Mulyati menegaskan, imunisasi merupakan cara paling efektif sebagai penangkal campak. Sebab, vaksin tersebut bisa menambah kekebalan tubuh anak. Jadwal dasar diberikan pada usia bayi 9 bulan, dilanjutkan booster pada usia di bawah 2 tahun atau 18 bulan dan 5-7 tahun pada program Bulan Imunisasi Anak Sekolah (BIAS).
"Imunisasi bisa dilakukan di rumah sakit, Puskesmas, klinik sampai bidan mandiri juga ada. Tahun 2025 cakupan IDL (imunisasi dasar lengkap) di kita sudah di atas 95 persen," kata dia.
Mulyati juga menekankan pentingnya etika batuk dan bersin untuk mencegah penularan campak. Sebab, penularan penyakit tersebut bisa melalui droplet dari orang ke orang. Campak disebabkan virus yang termasuk dalam genus Morbillivirus dari Paramyxoviridae.
"Jadi tutup mulut saat batuk dan sering mencuci tangan, menjauhkan anak dari orang yang menunjukkan gejala demam dan ruam. Kemudian pola hidup bersih dan sehat juga sangat penting untuk pencegahan campak," kata dia.
Jika anak-anak atau anggota keluarga mengalami gejala campak yang ditandai dengan demam tinggi, batuk kering, pilek, mata merah hingga ada bercak putih di mulut diminta segera melakukan isolasi mandiri dengan cara tetap di rumah selama minimal empat hari setelah ruam muncul untuk mencegah penularan ke orang lain.
"Segera ke dokter atau Puskesmas. Tenaga kesehatan akan memberikan vitamin A untuk mencegah komplikasi serius seperti pneumonia atau radang otak," ujar dia.
Pasien juga harus mendapat asupan cairan dan nutrisi yang cukup untuk mencegah dehidrasi. Mulyati mengingatkan penyakit campak cukup berbahaya jika tidak dilakukan pencegahan dan penanganan.
"Penyakit ini bukan sekadar ruam biasa karena dapat menyebabkan komplikasi permanen hingga kematian jika tidak ditangani dengan tepat," kata dia.

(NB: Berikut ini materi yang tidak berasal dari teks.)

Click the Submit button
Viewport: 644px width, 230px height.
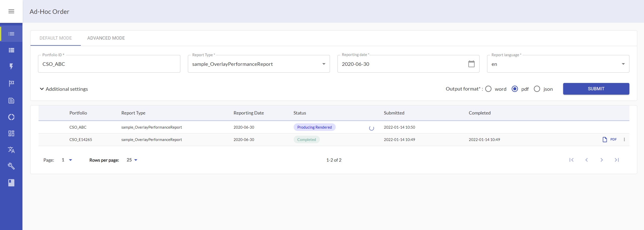click(596, 89)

Dinkes Kota Cimahi juga meningkatkan kewaspadaan kasus campak melalui skrining dan penyelidikan epidemiologi serta cakupan imunisasi rutin di seluruh fasilitas kesehatan di Kota Cimahi. "Kami juga meningkatkan komunikasi informasi dan edukasi (KIE) kewaspadaan kasus campak dan pencegahan dengan pemberian imunisasi di rumah-rumah ibadah dan pengajian juga komunitas di seluruh Kota Cimahi," ujar Mulyati.